§ What you need to do:
Turn every line of the listing below into a numbered list, one item per line, and leave out the blank lines.

§ Data shown:
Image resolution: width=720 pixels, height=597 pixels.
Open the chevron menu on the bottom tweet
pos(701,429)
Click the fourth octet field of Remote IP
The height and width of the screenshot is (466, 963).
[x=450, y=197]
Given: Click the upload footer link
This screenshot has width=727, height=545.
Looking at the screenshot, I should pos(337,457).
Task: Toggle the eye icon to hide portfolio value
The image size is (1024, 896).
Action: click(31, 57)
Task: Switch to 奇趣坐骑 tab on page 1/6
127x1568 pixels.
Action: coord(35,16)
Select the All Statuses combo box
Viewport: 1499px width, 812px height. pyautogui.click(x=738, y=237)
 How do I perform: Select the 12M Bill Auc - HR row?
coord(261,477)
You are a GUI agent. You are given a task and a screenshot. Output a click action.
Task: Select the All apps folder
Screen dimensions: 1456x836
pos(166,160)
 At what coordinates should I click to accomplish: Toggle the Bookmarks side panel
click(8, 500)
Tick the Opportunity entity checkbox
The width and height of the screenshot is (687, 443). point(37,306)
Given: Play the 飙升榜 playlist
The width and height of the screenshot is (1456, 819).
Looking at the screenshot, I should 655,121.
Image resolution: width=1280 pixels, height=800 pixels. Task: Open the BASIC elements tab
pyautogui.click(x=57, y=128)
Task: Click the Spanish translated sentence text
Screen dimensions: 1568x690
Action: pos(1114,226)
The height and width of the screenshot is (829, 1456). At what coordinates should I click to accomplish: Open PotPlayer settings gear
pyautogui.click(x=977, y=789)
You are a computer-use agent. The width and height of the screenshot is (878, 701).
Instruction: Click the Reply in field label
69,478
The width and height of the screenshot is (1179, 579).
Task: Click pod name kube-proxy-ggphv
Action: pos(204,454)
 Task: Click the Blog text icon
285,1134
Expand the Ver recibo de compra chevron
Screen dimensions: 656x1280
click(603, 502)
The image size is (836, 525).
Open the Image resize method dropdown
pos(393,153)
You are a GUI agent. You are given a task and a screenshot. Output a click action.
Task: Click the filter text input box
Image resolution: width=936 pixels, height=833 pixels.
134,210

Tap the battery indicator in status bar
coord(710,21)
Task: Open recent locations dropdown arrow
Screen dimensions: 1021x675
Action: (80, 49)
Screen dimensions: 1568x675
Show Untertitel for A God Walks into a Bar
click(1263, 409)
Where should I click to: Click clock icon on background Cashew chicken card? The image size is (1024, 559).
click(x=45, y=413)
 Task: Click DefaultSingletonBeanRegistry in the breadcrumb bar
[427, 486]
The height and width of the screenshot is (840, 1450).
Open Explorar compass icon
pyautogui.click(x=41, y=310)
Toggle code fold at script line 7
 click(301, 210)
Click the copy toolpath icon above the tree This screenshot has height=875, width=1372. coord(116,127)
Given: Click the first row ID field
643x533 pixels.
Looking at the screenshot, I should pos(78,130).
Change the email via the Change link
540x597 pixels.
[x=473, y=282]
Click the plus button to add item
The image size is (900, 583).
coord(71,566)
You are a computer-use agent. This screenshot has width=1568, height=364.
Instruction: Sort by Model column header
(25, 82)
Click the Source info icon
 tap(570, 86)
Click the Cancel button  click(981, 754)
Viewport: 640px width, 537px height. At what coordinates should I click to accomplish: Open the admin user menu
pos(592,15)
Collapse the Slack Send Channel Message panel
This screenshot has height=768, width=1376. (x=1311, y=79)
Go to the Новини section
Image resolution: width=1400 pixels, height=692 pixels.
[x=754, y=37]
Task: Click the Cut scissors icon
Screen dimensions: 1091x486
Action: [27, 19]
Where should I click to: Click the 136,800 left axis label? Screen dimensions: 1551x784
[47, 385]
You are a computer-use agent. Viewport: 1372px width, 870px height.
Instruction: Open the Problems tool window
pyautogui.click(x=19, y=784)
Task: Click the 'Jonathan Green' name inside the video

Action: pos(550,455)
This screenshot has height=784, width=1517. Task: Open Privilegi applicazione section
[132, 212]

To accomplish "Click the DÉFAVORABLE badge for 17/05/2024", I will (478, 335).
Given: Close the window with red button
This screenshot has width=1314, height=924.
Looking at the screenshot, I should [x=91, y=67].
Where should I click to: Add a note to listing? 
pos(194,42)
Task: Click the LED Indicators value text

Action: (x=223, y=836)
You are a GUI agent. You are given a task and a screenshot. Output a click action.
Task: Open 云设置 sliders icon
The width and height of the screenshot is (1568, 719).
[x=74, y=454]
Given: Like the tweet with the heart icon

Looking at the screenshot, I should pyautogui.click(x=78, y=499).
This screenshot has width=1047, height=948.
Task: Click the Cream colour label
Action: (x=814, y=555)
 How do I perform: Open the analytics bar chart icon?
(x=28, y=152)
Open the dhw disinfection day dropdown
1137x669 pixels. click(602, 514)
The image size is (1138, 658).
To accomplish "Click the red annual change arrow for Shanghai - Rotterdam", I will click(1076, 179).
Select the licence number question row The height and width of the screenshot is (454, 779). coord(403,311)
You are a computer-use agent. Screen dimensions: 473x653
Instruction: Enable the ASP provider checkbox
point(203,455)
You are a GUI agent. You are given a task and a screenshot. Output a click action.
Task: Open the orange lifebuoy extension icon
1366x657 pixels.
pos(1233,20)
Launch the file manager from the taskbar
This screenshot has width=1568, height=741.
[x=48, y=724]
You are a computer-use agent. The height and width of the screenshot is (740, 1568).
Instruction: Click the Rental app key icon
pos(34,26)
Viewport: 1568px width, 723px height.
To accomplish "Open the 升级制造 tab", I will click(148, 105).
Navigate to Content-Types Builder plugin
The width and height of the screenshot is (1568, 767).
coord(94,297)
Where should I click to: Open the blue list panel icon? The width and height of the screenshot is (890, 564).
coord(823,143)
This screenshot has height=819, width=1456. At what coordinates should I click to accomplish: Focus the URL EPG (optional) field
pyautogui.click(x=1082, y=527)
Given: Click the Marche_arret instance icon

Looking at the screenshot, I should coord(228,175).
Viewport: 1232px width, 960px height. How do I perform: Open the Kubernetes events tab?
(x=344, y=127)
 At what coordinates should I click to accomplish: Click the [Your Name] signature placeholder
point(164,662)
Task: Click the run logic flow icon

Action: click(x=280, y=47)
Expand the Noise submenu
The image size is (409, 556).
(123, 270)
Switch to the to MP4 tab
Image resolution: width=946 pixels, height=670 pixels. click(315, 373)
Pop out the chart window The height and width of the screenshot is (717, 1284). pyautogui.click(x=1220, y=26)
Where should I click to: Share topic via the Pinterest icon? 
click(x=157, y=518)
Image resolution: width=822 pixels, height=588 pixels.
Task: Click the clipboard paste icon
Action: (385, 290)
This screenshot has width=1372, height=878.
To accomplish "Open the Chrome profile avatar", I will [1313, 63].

§ Result of the task:
1. Image resolution: width=720 pixels, height=597 pixels.
2. Open the chevron menu on the bottom tweet
3. pos(701,429)
4. Click the fourth octet field of Remote IP
5. The height and width of the screenshot is (466, 963).
6. [x=450, y=197]
7. Given: Click the upload footer link
8. This screenshot has width=727, height=545.
9. Looking at the screenshot, I should pos(337,457).
10. Task: Toggle the eye icon to hide portfolio value
11. The image size is (1024, 896).
12. Action: click(31, 57)
13. Task: Switch to 奇趣坐骑 tab on page 1/6
14. 127x1568 pixels.
15. Action: coord(35,16)
16. Select the All Statuses combo box
17. Viewport: 1499px width, 812px height. pyautogui.click(x=738, y=237)
18.  How do I perform: Select the 12M Bill Auc - HR row?
19. coord(261,477)
20. You are a GUI agent. You are given a task and a screenshot. Output a click action.
21. Task: Select the All apps folder
22. Screen dimensions: 1456x836
23. pos(166,160)
24.  At what coordinates should I click to accomplish: Toggle the Bookmarks side panel
25. click(8, 500)
26. Tick the Opportunity entity checkbox
27. The width and height of the screenshot is (687, 443). point(37,306)
28. Given: Play the 飙升榜 playlist
29. The width and height of the screenshot is (1456, 819).
30. Looking at the screenshot, I should 655,121.
31. Image resolution: width=1280 pixels, height=800 pixels. Task: Open the BASIC elements tab
32. pyautogui.click(x=57, y=128)
33. Task: Click the Spanish translated sentence text
34. Screen dimensions: 1568x690
35. Action: pos(1114,226)
36. The height and width of the screenshot is (829, 1456). At what coordinates should I click to accomplish: Open PotPlayer settings gear
37. pyautogui.click(x=977, y=789)
38. You are a computer-use agent. The width and height of the screenshot is (878, 701).
39. Instruction: Click the Reply in field label
40. 69,478
41. The width and height of the screenshot is (1179, 579).
42. Task: Click pod name kube-proxy-ggphv
43. Action: pos(204,454)
44.  Task: Click the Blog text icon
45. 285,1134
46. Expand the Ver recibo de compra chevron
47. Screen dimensions: 656x1280
48. click(603, 502)
49. The image size is (836, 525).
50. Open the Image resize method dropdown
51. pos(393,153)
52. You are a GUI agent. You are given a task and a screenshot. Output a click action.
53. Task: Click the filter text input box
54. Image resolution: width=936 pixels, height=833 pixels.
55. 134,210
56. Tap the battery indicator in status bar
57. coord(710,21)
58. Task: Open recent locations dropdown arrow
59. Screen dimensions: 1021x675
60. Action: (80, 49)
61. Screen dimensions: 1568x675
62. Show Untertitel for A God Walks into a Bar
63. click(1263, 409)
64. Where should I click to: Click clock icon on background Cashew chicken card? The image size is (1024, 559).
65. click(x=45, y=413)
66.  Task: Click DefaultSingletonBeanRegistry in the breadcrumb bar
67. [427, 486]
68. The height and width of the screenshot is (840, 1450).
69. Open Explorar compass icon
70. pyautogui.click(x=41, y=310)
71. Toggle code fold at script line 7
72.  click(301, 210)
73. Click the copy toolpath icon above the tree This screenshot has height=875, width=1372. coord(116,127)
74. Given: Click the first row ID field
75. 643x533 pixels.
76. Looking at the screenshot, I should pos(78,130).
77. Change the email via the Change link
78. 540x597 pixels.
79. [x=473, y=282]
80. Click the plus button to add item
81. The image size is (900, 583).
82. coord(71,566)
83. You are a computer-use agent. This screenshot has width=1568, height=364.
84. Instruction: Sort by Model column header
85. (25, 82)
86. Click the Source info icon
87.  tap(570, 86)
88. Click the Cancel button  click(981, 754)
89. Viewport: 640px width, 537px height. At what coordinates should I click to accomplish: Open the admin user menu
90. pos(592,15)
91. Collapse the Slack Send Channel Message panel
92. This screenshot has height=768, width=1376. (x=1311, y=79)
93. Go to the Новини section
94. Image resolution: width=1400 pixels, height=692 pixels.
95. [x=754, y=37]
96. Task: Click the Cut scissors icon
97. Screen dimensions: 1091x486
98. Action: [27, 19]
99. Where should I click to: Click the 136,800 left axis label? Screen dimensions: 1551x784
100. [47, 385]
101. You are a computer-use agent. Viewport: 1372px width, 870px height.
102. Instruction: Open the Problems tool window
103. pyautogui.click(x=19, y=784)
104. Task: Click the 'Jonathan Green' name inside the video
105. Action: pos(550,455)
106. This screenshot has height=784, width=1517. Task: Open Privilegi applicazione section
107. [132, 212]
108. To accomplish "Click the DÉFAVORABLE badge for 17/05/2024", I will (478, 335).
109. Given: Close the window with red button
110. This screenshot has width=1314, height=924.
111. Looking at the screenshot, I should [x=91, y=67].
112. Where should I click to: Add a note to listing? 
113. pos(194,42)
114. Task: Click the LED Indicators value text
115. Action: (x=223, y=836)
116. You are a GUI agent. You are given a task and a screenshot. Output a click action.
117. Task: Open 云设置 sliders icon
118. The width and height of the screenshot is (1568, 719).
119. [x=74, y=454]
120. Given: Like the tweet with the heart icon
121. Looking at the screenshot, I should pyautogui.click(x=78, y=499).
122. This screenshot has width=1047, height=948.
123. Task: Click the Cream colour label
124. Action: (x=814, y=555)
125.  How do I perform: Open the analytics bar chart icon?
126. (x=28, y=152)
127. Open the dhw disinfection day dropdown
128. 1137x669 pixels. click(602, 514)
129. The image size is (1138, 658).
130. To accomplish "Click the red annual change arrow for Shanghai - Rotterdam", I will click(1076, 179).
131. Select the licence number question row The height and width of the screenshot is (454, 779). coord(403,311)
132. You are a computer-use agent. Screen dimensions: 473x653
133. Instruction: Enable the ASP provider checkbox
134. point(203,455)
135. You are a GUI agent. You are given a task and a screenshot. Output a click action.
136. Task: Open the orange lifebuoy extension icon
137. 1366x657 pixels.
138. pos(1233,20)
139. Launch the file manager from the taskbar
140. This screenshot has width=1568, height=741.
141. [x=48, y=724]
142. You are a computer-use agent. The height and width of the screenshot is (740, 1568).
143. Instruction: Click the Rental app key icon
144. pos(34,26)
145. Viewport: 1568px width, 723px height.
146. To accomplish "Open the 升级制造 tab", I will click(148, 105).
147. Navigate to Content-Types Builder plugin
148. The width and height of the screenshot is (1568, 767).
149. coord(94,297)
150. Where should I click to: Open the blue list panel icon? The width and height of the screenshot is (890, 564).
151. coord(823,143)
152. This screenshot has height=819, width=1456. At what coordinates should I click to accomplish: Focus the URL EPG (optional) field
153. pyautogui.click(x=1082, y=527)
154. Given: Click the Marche_arret instance icon
155. Looking at the screenshot, I should coord(228,175).
156. Viewport: 1232px width, 960px height. How do I perform: Open the Kubernetes events tab?
157. (x=344, y=127)
158.  At what coordinates should I click to accomplish: Click the [Your Name] signature placeholder
159. point(164,662)
160. Task: Click the run logic flow icon
161. Action: click(x=280, y=47)
162. Expand the Noise submenu
163. The image size is (409, 556).
164. (123, 270)
165. Switch to the to MP4 tab
166. Image resolution: width=946 pixels, height=670 pixels. click(315, 373)
167. Pop out the chart window The height and width of the screenshot is (717, 1284). pyautogui.click(x=1220, y=26)
168. Where should I click to: Share topic via the Pinterest icon? 
169. click(x=157, y=518)
170. Image resolution: width=822 pixels, height=588 pixels.
171. Task: Click the clipboard paste icon
172. Action: (385, 290)
173. This screenshot has width=1372, height=878.
174. To accomplish "Open the Chrome profile avatar", I will [1313, 63].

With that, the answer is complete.